Researchers found in a previous 2016 study that environmental consciousness fell into perceived ideas of masculinity and femininity, with eco-friendly behavior widely perceived as feminine. In this new study, 960 participants were asked to evaluate whether fictional characters felt “feminine” or “masculine,” based on several environmentally friendly activities such as paying bills online, turning off the air conditioner, caulking windows, recycling, or using reusable shopping bags. Participants were then made to give their impression based on a 10-point scale from heterosexual to homosexual.

As I read about this story, I recalled the stunt that a trio of professors did to prove a point about educational studies.

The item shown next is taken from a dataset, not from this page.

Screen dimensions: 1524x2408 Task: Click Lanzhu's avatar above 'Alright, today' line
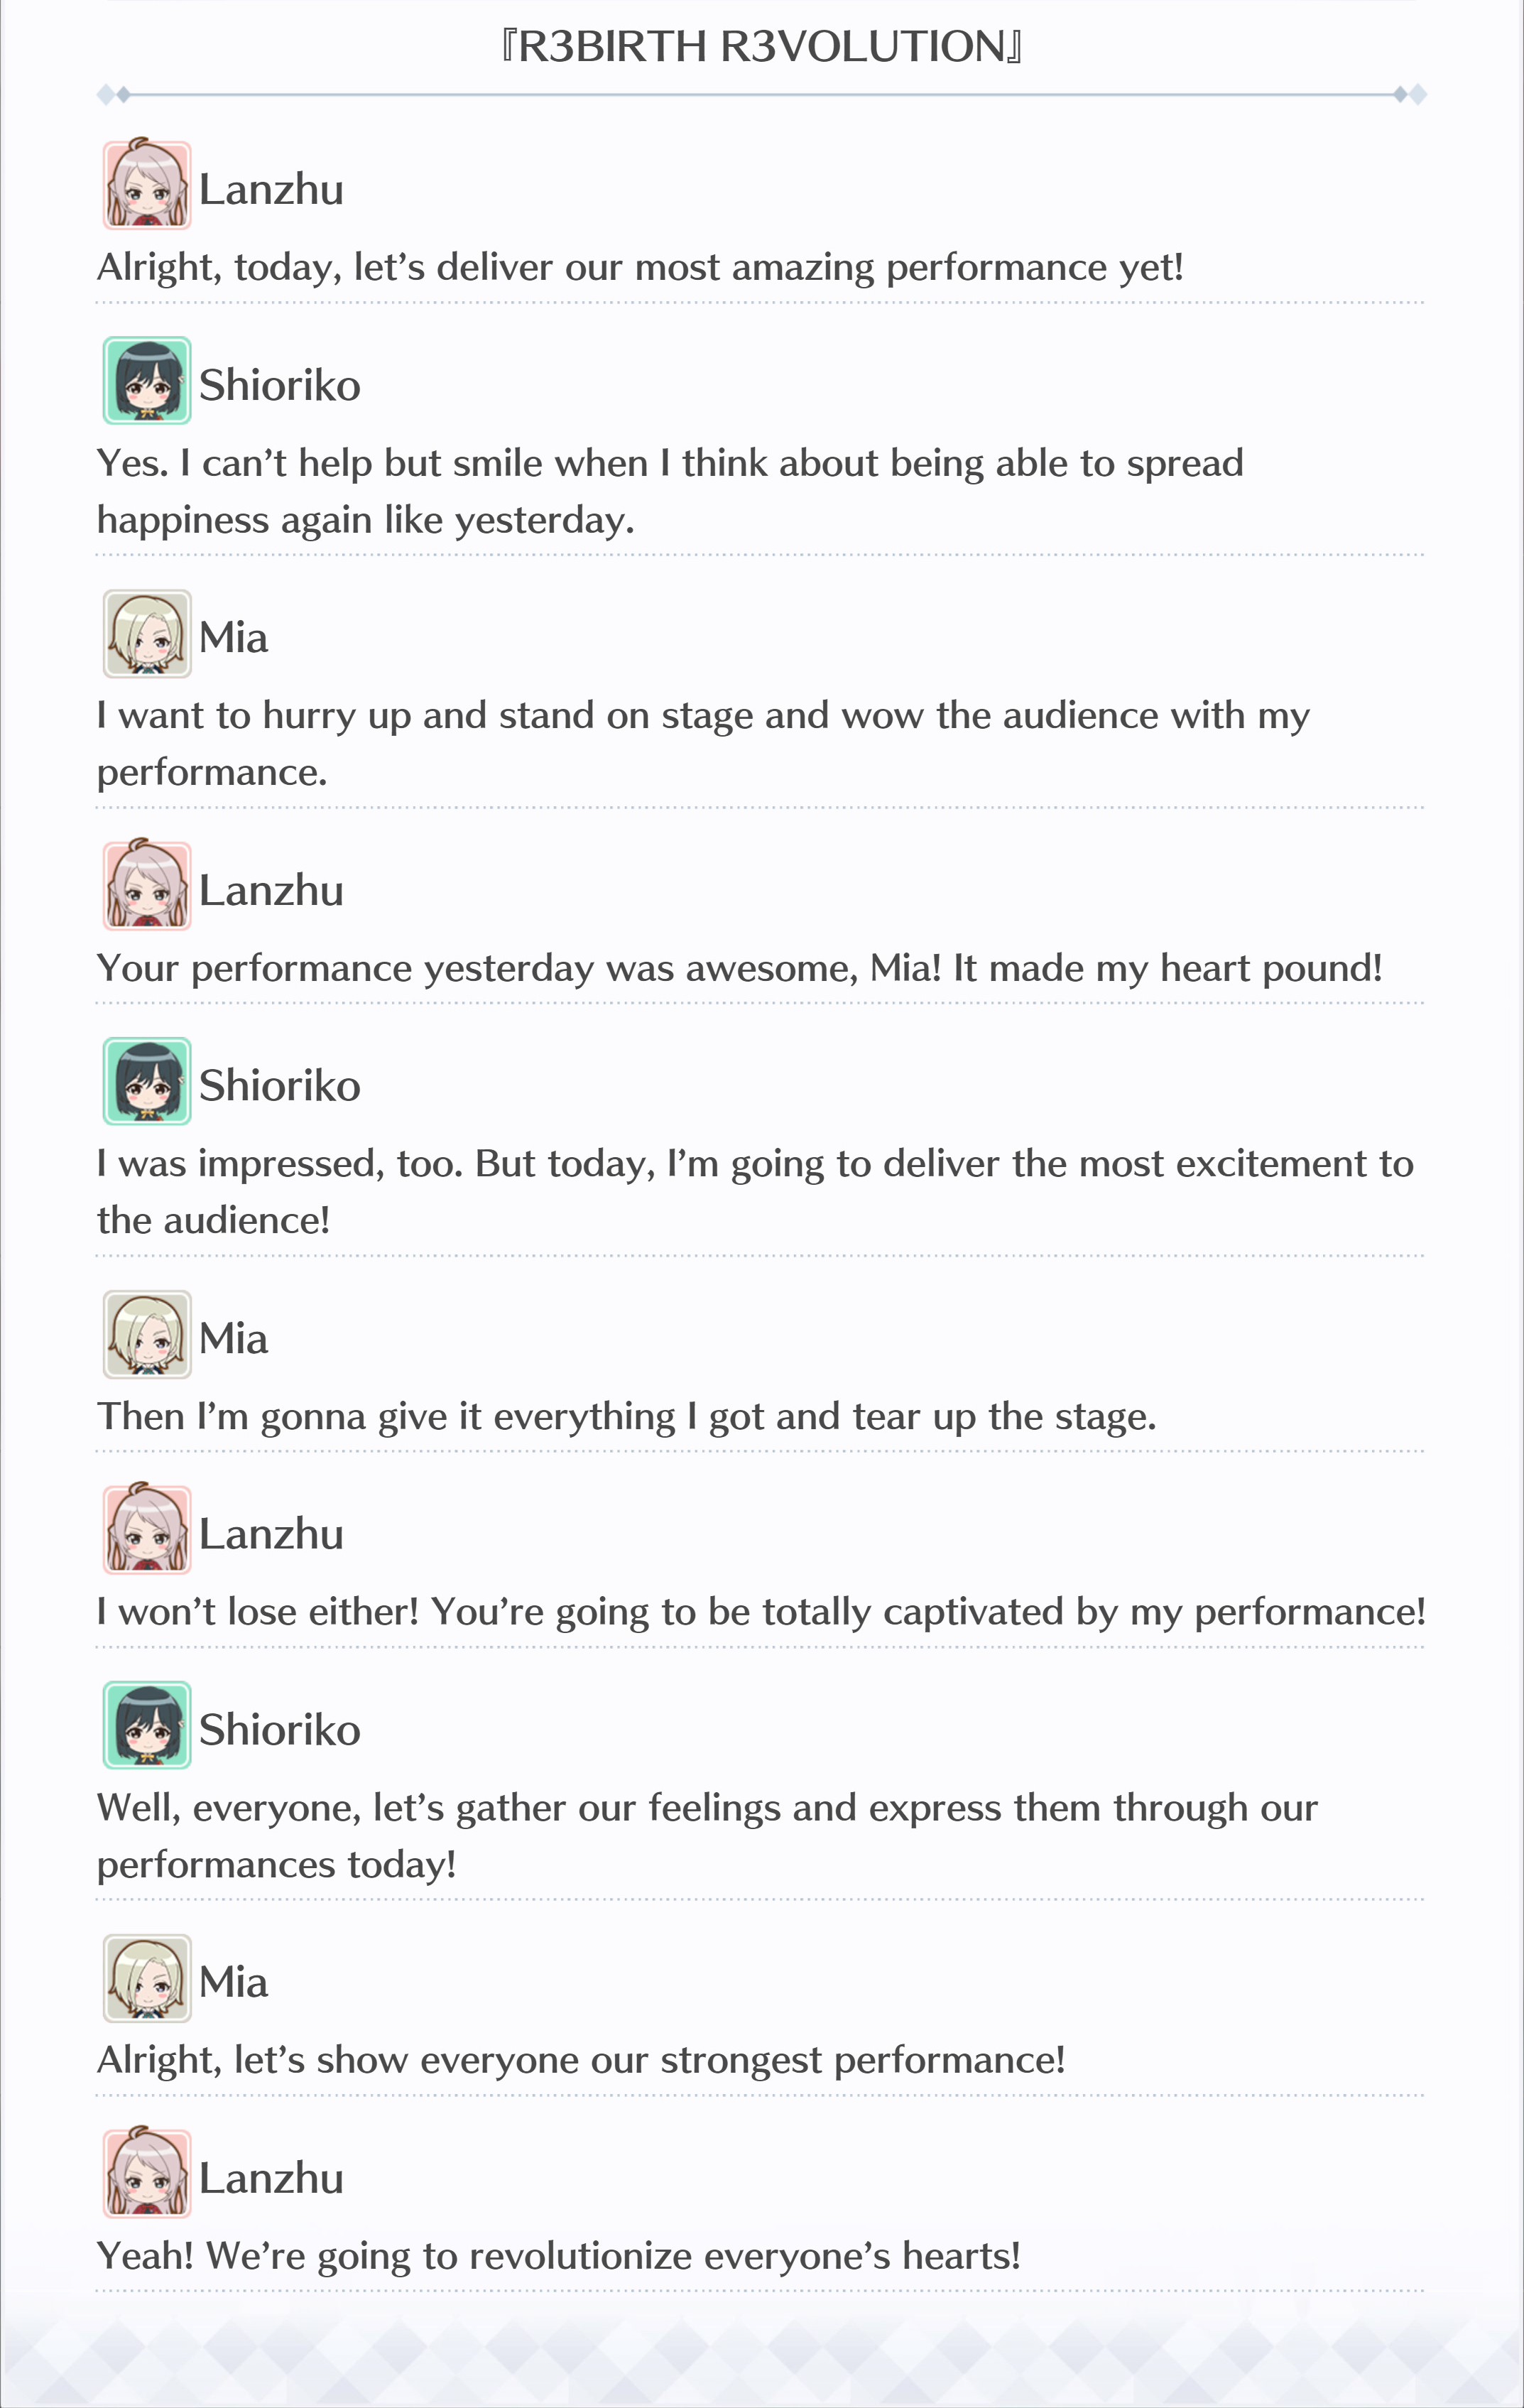147,185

https://www.barstoolsports.com/barstoolu/group-of-three-successfully-troll-academic-journals-into-publishing-a-bunch-of-bogus-studies-like-fat-bodybuilding-and-feminist-geography

Are these three academics at it again?

Participants who learned that a male fictional character exhibited behaviors associated with women said that they were "uncertain of his heterosexual identity," the researchers write. In the example of the reusable shopping bag or recycling, men across the board deemed it as “feminine.” Therefore, those "perceived as being more likely to have positive feminine than positive masculine traits" were not associated with manliness.

They very well may be.

The study only asked 960 participants their thoughts. That's not the biggest sample size, but who knows, maybe I haven't been recycling my whole life because I'm afraid I'll be called gay. Probably not, but there's certainly a possibility.